In 1974, Bello and Bradley made a motion to recant their testimony - the judge denied their motion. Two appeals were filed based upon this, and a motion was later made to the New Jersey Supreme Court. It was at this time that public campaigning began bringing the arrest and trial to national focus, and during this time that Bob Dylan and Jacques Levy co-wrote "The Hurricane," the song most associated with the event and, for many, Paterson. Notably, Dylan would perform this song at the Trenton State Prison on December 7th, 1975, where Carter was concurrently held for some time.
Evidence of Bello and Bradley having made deals in exchange for testimony were unanimously pointed towards by the New Jersey Supreme Court as having been failed to disclose and prejudicial to the jury by not being so, and a second trial commenced. After nearly nine hours of deliberation, the jury again found Carter and Artis guilty of the murders and their sentences were reinstated.
Artis was released on parole in 1981, while Carter's legal team continued appealing. The trial went before a federal judge under a writ of habeas corpus, as both men believed they were wrongfully imprisoned. Judge Haddon Lee Sarokin granted a writ, noting the prosecutions had been made "predicated upon an appeal to racism rather than reason, and concealment rather than disclosure." Many considered the all-white jury to be far from one of "peers" of Artis and Carter, one of several charges of racism made against the original trial. In his ruling, Judge Sarokin said the 1976 convictions were based on ''…an appeal to racism rather than reason, concealment rather than disclosure.” Prosecutors, noting the difficulty of pursuing another verdict after 22 years and with witnesses either unavailable or now considered "unreliable," declined to prosecute, and Carter was freed without bail in November, 1985 at age 48.
Later Life
Carter eventually became a Canadian citizen, and lived most of the remaining years of his life in Toronto and Ontario. While in Canada, he became an executive director for the Association in Defense of Wrongly Convicted (AIDWYC) and a motivational speaker. In 1993 the World Boxing Council recognized him with an honorary championship title belt. In 1996 Carter would be briefly arrested in Toronto after being mistaken for a suspect in their thirties who sold drugs to an undercover officer - the 59 year old Carter was released upon recognition of the error.

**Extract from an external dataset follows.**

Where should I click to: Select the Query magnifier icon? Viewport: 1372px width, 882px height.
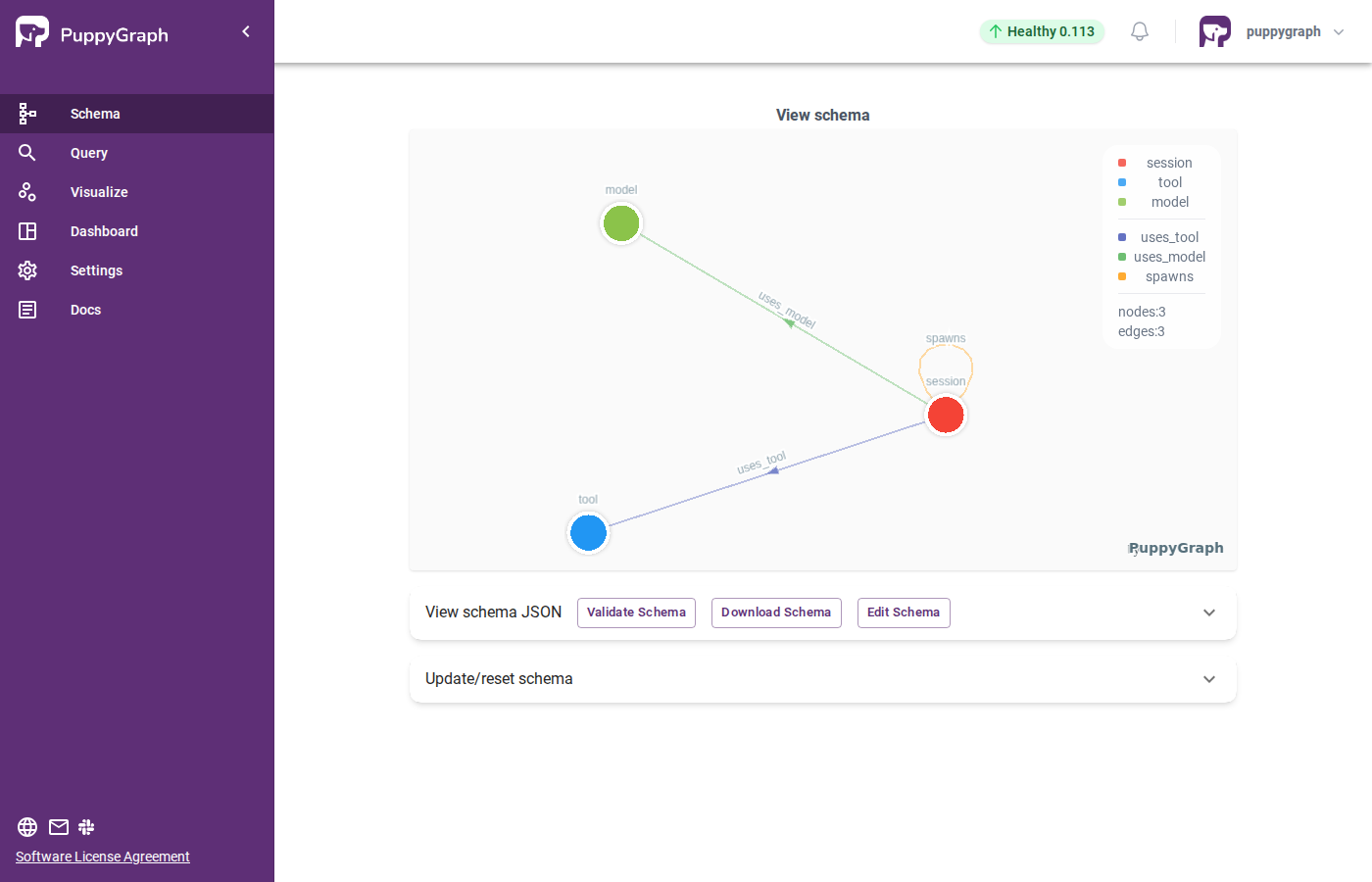[x=26, y=152]
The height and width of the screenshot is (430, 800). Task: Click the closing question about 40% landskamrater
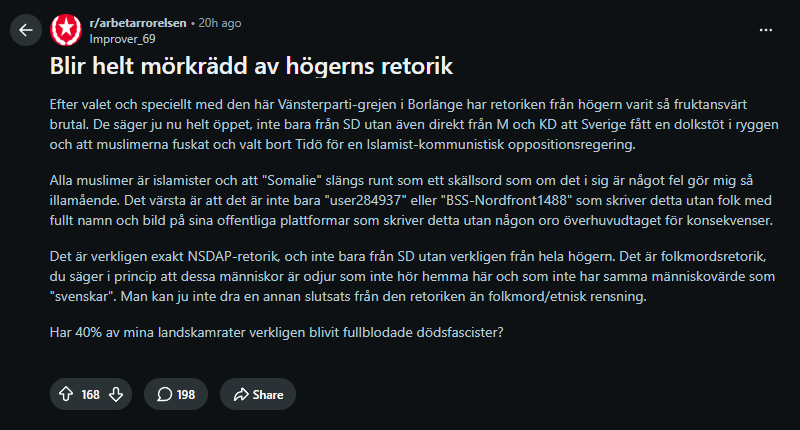tap(277, 333)
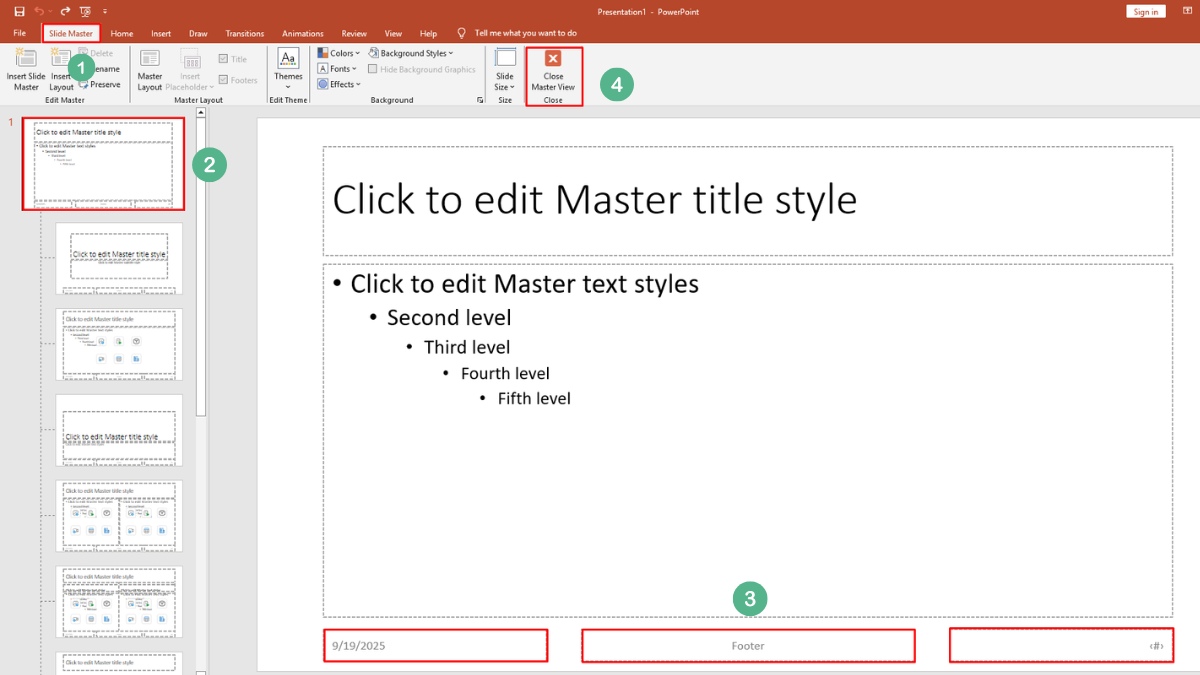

Carter's last round of life began in March of 2012. Diagnosed with prostate cancer, he succumbed on April 10th, 2014. Cared for by John Artis, he surpassed doctor's estimates of up to six months, living past diagnosis by a year and a half. Artis would pass away of an abdominal aortic aneurysm on November 7th, 2021. In the last days of his life, Carter worked on clearing another man of false incarceration: David McCallum, incarcerated for murder in 1985, releasing an opinion piece titled "Hurricane Carter's Dying Wish" two months before his death. On October 15th, 2014, McCallum was exonerated.
Rubin Carter's life inspired movies, songs, and became part of popular culture. But his story was more complex than the often simplified depictions many people are familiar with (the most famous example, Dylan's song, was re-recorded due to legal concerns and takes some artistic liberties). But whether in the ring or in the courtroom, one theme ran consistantly through "Hurricane" Carter's life: he was a fighter.